Am I correct in my understanding of things?

 

[Laplace]

The application described requires a 50 Hz pulse stream where the pulse width must vary over a range of 1 millisec to 2 millisec. However there is a mystery source of a 33 nanosec pulse. Furthermore, this pulse must be stretched x180 to a width of almost 6 microsec to do anything useful with.

Question: What is useful about a 6 microsec pulse if it is not able to drive a servo control interface? Is the 33 nanosec pulse part of a PWM pulse stream? What are the full characteristics of the 33 nanosec pulse?

 

[CDRIVE]

The application described requires a 50 Hz pulse stream where the pulse width must vary over a range of 1 millisec to 2 millisec.

I guess this begs another question too. What's the frequency of this pulse train?

Chris

 

[bob83]

Thanks for the reply, guys. Firstly, may I thank you in advance for your patience, if any of my ideas are based on a misconstrued understanding if things.

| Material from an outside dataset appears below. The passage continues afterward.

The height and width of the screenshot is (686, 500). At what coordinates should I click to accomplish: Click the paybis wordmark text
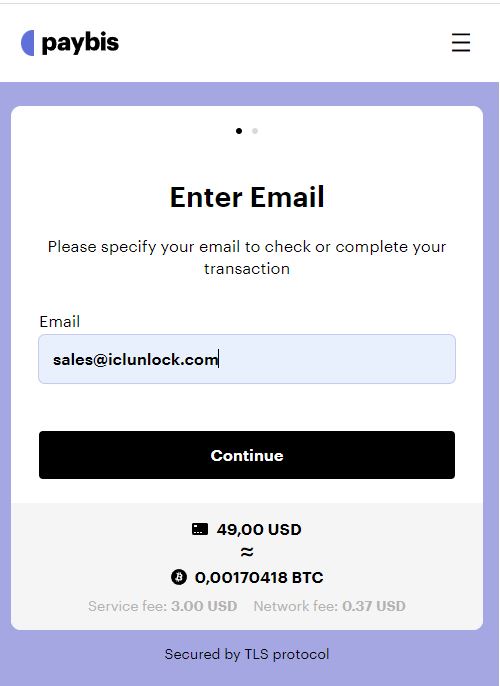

I suppose I ought to give you a proper understanding of what I'm trying to achieve - I'm trying to design a laser range finder, which would operate on the following principle:

1. An infrared laser diode is driven by a PWM circuit, of the type used to test rc airplane servos, at a pulse width of 1 millisecond, at a frequency of 50 hertz.

2. The resulting beam is reflected off a surface, of yet undetermined distance away.

3. An infrared photo diode, mounted near the laser diode, detects the reflected laser beam and the signal it is sending - which will now be out of phase (if that's the correct term) by half the speed of light from the original signal.

4. This returning signal will be added to the original signal (probably a whole new question in itself, but I'm assuming possible, with the use of a transistor amp, or whatnot) - the result will be a signal pulse which is wider than the original signal, proportionate to the distance the return signal travelled.

5. This combined signal will then drive a servo, which will be at -90 degrees, plus the range detected, which will then serve as a meter, to indicate distance.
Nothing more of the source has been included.